Update: In a response to GeekWire’s questions, SwanLuv CEO Scott Avy says the people who donated to the crowdfunding campaign would get their money back in the event of a divorce. (We’ve asked how the company would make money if that’s the case.) The company issued this statement in response to critics of the change.
We sincerely apologize to anyone we have upset by adjusting our funding platform.
The initial business plan was to provide a lending model, “Receive funds up to $10,000 towards your dream wedding for FREE (paid by members that don’t stay married).”
Due to overwhelming demand (nearly two billion dollars at $10,000 per couple) and unanticipated legal regulations/restrictions in the lending space, rather than pull out we came up with a tool we believe still helps couples with their wedding financing.
Before adjusting our funding platform to a wedding crowdfunding model, we released surveys asking our users if wedding crowdfunding is something they would consider. The results showed a relatively high percentage of users are interested in a wedding crowdfunding platform. We have been working hard on developing the new model “Wedding Crowdfunding Platform.”

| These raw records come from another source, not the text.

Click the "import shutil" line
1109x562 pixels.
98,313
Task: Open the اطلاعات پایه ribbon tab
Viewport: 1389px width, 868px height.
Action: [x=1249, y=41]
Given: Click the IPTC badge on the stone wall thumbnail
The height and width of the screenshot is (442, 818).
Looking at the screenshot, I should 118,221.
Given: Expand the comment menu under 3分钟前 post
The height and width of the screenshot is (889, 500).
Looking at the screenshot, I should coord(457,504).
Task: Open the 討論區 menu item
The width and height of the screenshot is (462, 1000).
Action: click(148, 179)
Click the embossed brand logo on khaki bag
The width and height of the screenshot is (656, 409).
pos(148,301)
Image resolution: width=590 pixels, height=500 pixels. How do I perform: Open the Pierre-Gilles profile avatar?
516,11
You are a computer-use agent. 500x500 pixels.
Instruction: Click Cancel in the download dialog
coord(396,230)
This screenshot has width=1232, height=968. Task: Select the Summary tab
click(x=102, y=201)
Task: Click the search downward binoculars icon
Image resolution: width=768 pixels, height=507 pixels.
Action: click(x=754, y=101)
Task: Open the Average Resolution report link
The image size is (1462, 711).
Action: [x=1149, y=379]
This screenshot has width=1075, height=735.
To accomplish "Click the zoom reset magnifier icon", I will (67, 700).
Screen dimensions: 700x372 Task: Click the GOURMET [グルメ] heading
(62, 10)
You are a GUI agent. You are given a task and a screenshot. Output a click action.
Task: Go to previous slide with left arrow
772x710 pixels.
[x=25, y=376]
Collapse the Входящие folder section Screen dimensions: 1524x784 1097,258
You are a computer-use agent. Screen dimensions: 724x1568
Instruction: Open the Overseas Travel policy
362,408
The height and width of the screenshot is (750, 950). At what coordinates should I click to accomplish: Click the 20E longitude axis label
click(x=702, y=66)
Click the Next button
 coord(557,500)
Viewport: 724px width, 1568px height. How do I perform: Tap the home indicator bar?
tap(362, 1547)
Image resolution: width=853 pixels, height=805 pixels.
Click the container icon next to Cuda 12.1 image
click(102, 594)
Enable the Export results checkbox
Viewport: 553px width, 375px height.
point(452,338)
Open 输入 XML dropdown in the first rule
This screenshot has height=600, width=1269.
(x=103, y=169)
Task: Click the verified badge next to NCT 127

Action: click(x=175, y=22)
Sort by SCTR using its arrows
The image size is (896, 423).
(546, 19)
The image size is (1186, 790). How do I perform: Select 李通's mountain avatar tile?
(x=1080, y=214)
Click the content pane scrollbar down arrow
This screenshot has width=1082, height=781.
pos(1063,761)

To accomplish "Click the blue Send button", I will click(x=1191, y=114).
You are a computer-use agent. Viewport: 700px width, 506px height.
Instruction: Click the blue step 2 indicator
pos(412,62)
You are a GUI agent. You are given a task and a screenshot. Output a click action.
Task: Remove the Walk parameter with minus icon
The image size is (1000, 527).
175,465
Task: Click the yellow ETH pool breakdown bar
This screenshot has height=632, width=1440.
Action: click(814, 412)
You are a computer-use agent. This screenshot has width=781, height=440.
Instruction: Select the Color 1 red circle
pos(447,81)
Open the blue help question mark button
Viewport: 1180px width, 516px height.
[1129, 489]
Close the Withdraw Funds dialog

Unfortunately, under the crowdfunding model our servers have had trouble keeping up with demand. Our apologies if you have had to wait or have been unable to get through to our site. We are currently working on a stable solution to the volume of site traffic we are experiencing.
Couples who were banking on SwanLuv are reacting with anger and disappointment.
“If so many other couples as myself had the family and friends to help with our weddings, we would have already gone this route, not wait months on end for help from what seemed like a dream come true,” wrote a woman from New York state in a message to GeekWire.
Another would-be user likened the new approach to a “horrible version of gofundme.”
To be sure, there are no accusations that SwanLuv has taken any money from customers. But the switch is garnering a similar reaction on the company’s Facebook page.
SwanLuv’s site has been suffering intermittent outages since the announcement was made. We were unable to create an account this morning to verify the terms of the crowdfunding campaign or the payback requirements.
Speaking with GeekWire in December, Avy said the original plan was like a casino for marriages. SwanLuv planned to look at the statistics, survey potential couples and give higher interest rates to the stronger relationships in order to “protect ourselves as a company,” he said. If couples stayed together, they would never have to pay back the money. But if they someday got divorced, they would have to pay back the original amount, plus interest, which is how the company planned to make money.
Avy works a day job at Expedia as a product manager, according to his LinkedIn profile, which lists SwanLuv as the fourth business he’s founded, along with mobile app development company Attack Touch, app analytics company Yslides and SnapDare, which is a combination of Snapchat and truth or dare.